Key to Hodgins’s prolific output was his methodology, one of speculative daubing and focused play, loosely undertaken until something began to emerge on the canvas. He famously likened his painting practice to that of a surfer, bobbing out in the waves waiting for his ‘set’. Though disciplined in routine, working in his studio each day, Hodgins nonetheless spent much of his studio time toying with colour, waiting for something useful to emerge from this experimentation.
The results were often astounding: the triptych The Triple Gates of Hell (1985-86), owned by the Johannesburg Art Gallery, is a peerless achievement in South African contemporary painting, using colour like nothing before or since. The work deals in a politicised green, a colour more readily associated with soft-focus notions of regeneration and growth than politically edged satire. On Hodgins’s brush,the hue becomes the green of the billiard table in the mansion game’s room, or that of the manicured lawn behind a 12-foot high wall in a leafy suburb. Also, without lapsing into overwrought depictions of the body so voguish in the 1980s, this work (along with the 1986 acrylic A Beast Slouches) established Hodgins as this country’s premier painter of the human form. Like Philip Guston, whom he cited as a strong influence, Hodgins remained open to finding shorthand means of picturing the human condition, without diminishing the gravity of his content.
One senses, though, that the real value of this picture lies in Hodgins’s ability to conjure possibility from coloured stains on fabric: in his triptych Hell is as much a place of decadent promise as it is of torment. Torment itself is rendered ambiguous, operating here without any of the cues so often favoured by drawing, printmaking and poster art of the period – high chiaroscuro, repetitious primary colours and loaded imagery. Although Hodgins was to collaborate with artists like William Kentridge numerous times throughout his life, it is clear from his wondrous triptych that his take on the fears and desires that maintained apartheid was in a different league his collaborator’s. In many of Hodgins’s subsequent works, commentary was informed by a full grasp of the terrible expediencies that prop up systems of exploitation. As with the best tragicomedies, the storyteller’s depth lies in his allowing space for the audience to resonate with the agents of evil as much as it sympathizes with their fodder. In the 1990s Hodgins remained a consistent if somewhat quieter critic of society’s foibles. From the social (Off to the Charity Ball and Woman at a Goodman Gallery opening, both from 1999) to the political (The Orator, 1998), this period saw Hodgins perfecting his deployment of colour, always shot through with an acute sense of its potential to scour rather than placate. The horror of his more strident resistance works seemed mitigated in the 1990s by a humorous exploration of the banality of power gone wrong, akin to images by another great painter of his age, Leon Golub. Even Hodgins’s images of so-called “black sites” – sites in which covert and thus unaccountable military functioning is allowed to occur – which he discussed with me in 2007, dealt in a humour that precluded hair-trigger moral outrage. Throughout this period and until his recent passing in March 2010, Hodgins remained formally curious, inserting visual elements like spray paint, tape masking and collage into his process. He seemed genuinely, consistently interested in the potential of his medium to surprise both himself and his audience.

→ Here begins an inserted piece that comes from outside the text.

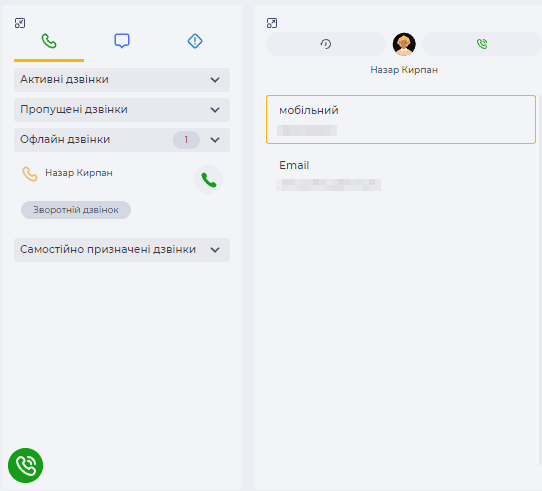Expand Самостійно призначені дзвінки section
This screenshot has width=542, height=491.
tap(122, 250)
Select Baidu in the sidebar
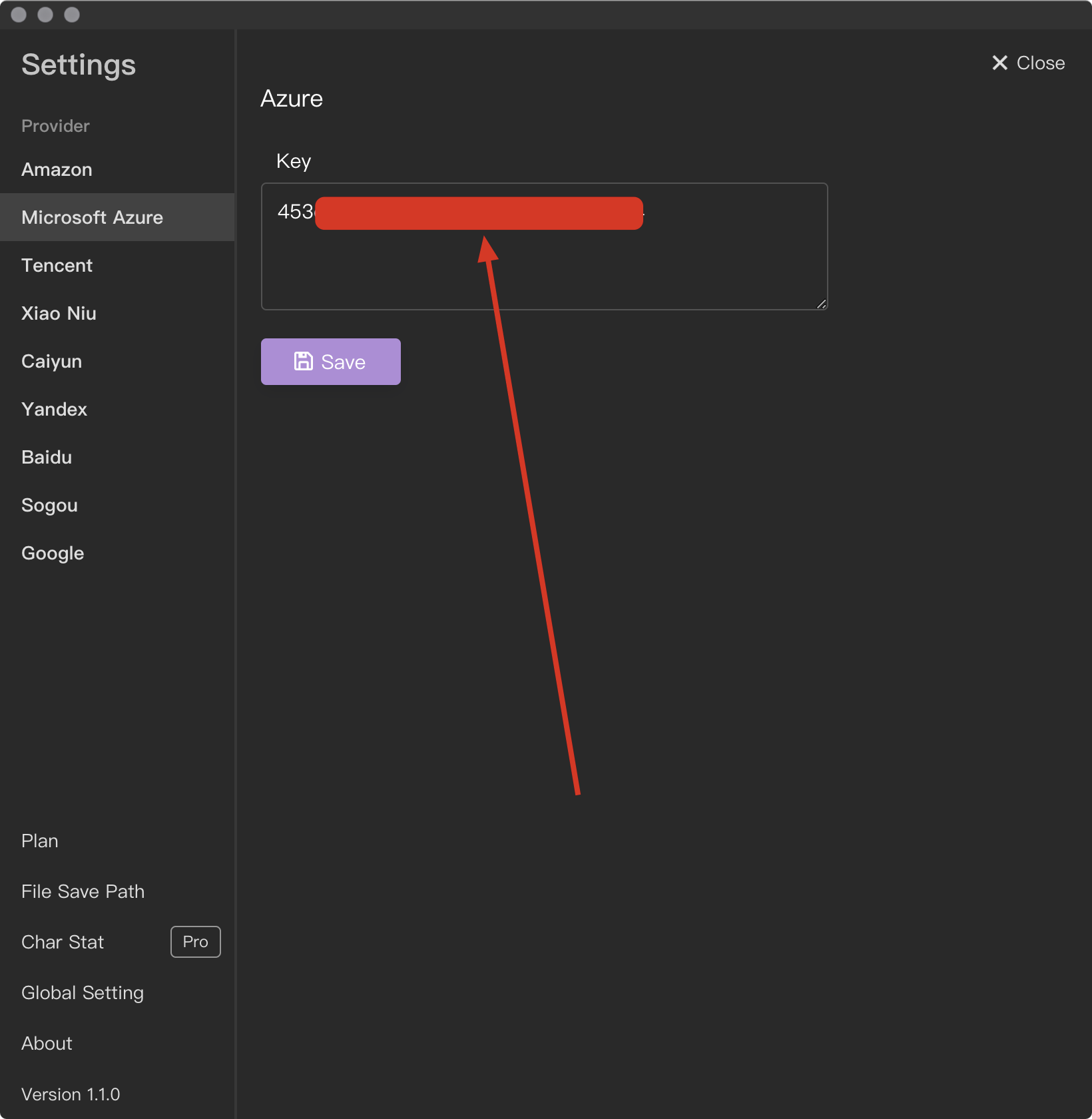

Georgina Gratrix, People Eater, 2008, oil on Fabriano, |
People Eater (2008), by contrast, plays another art history-savvy game with a familiar notion. Assisted by its title, the picture recalls Goya’s Saturn Devouring His Children (1819-23). This disturbing manifestation of unchecked patriarchy appears reversed here, the eaten progeny, all muddy pinks and slashes of cobalt blue, returning to grow somewhat inconveniently on the patriarch’s face.
Michael Taylor, Jesus was an excellent dancer, 2009, gouache on board, 45 x 45cm |
Though the image is apparently quickly rendered, it reveals Taylor’s masterful command of colour, a vibrant confection of ice blues, murky taupes and camouflage greens. Over the top, as he so often does, Taylor has floated a visual disturbance of the base image, a flurry of brightly-coloured confetti, giving the satire a carnivalesque quality like the closing sequence of a TV dance competition show. The conflation of popular culture and religion is obvious, and the resulting satire of contemporary religion as pandering spectacle is incisive. About his developing relationship with colour, Taylor comments: “Recently I’ve started making ‘brown’ paintings; those colours that your art teacher at school warns you to not mix. I just like the idea that, like one would mask what’s being represented, you can also mask colour, and the communicative value of colours.”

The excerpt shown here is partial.